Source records
::::

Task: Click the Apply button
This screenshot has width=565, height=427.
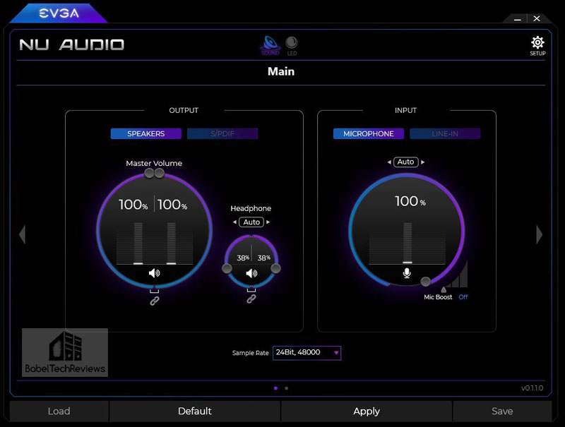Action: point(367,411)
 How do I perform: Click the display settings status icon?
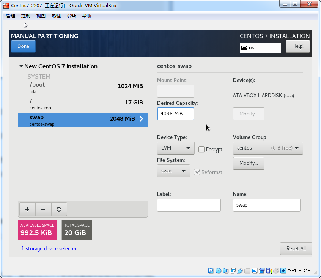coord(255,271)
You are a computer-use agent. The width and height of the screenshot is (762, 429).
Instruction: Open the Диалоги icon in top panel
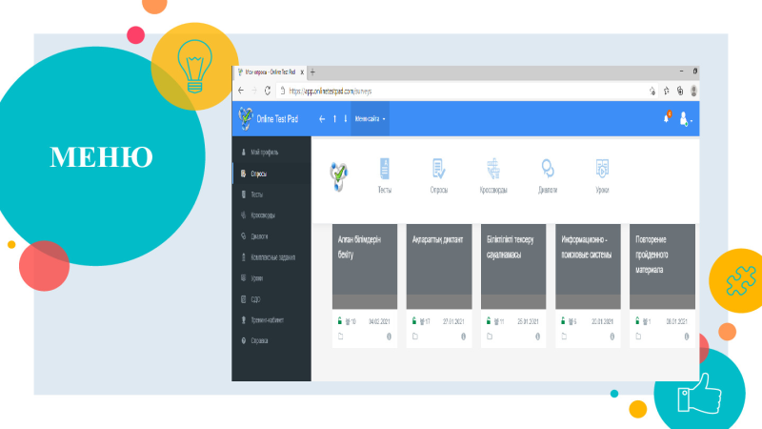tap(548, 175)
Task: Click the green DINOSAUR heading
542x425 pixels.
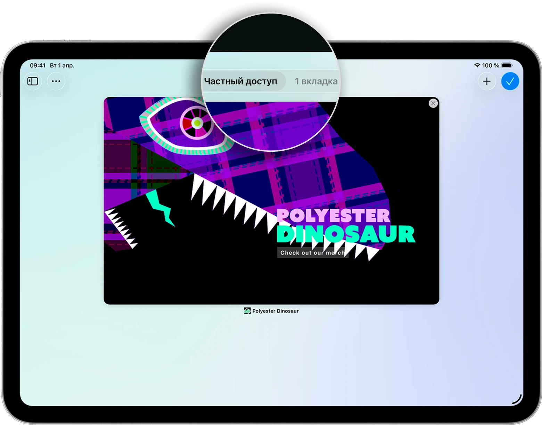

::::

◆ WHAT YOU ARE ASKED TO DO: Using the records above, filter out every line that lacks the string "Task" and copy the rest.

◆ EXERCISE RESPONSE:
Task: Click the Apply button
Task: Click the green DINOSAUR heading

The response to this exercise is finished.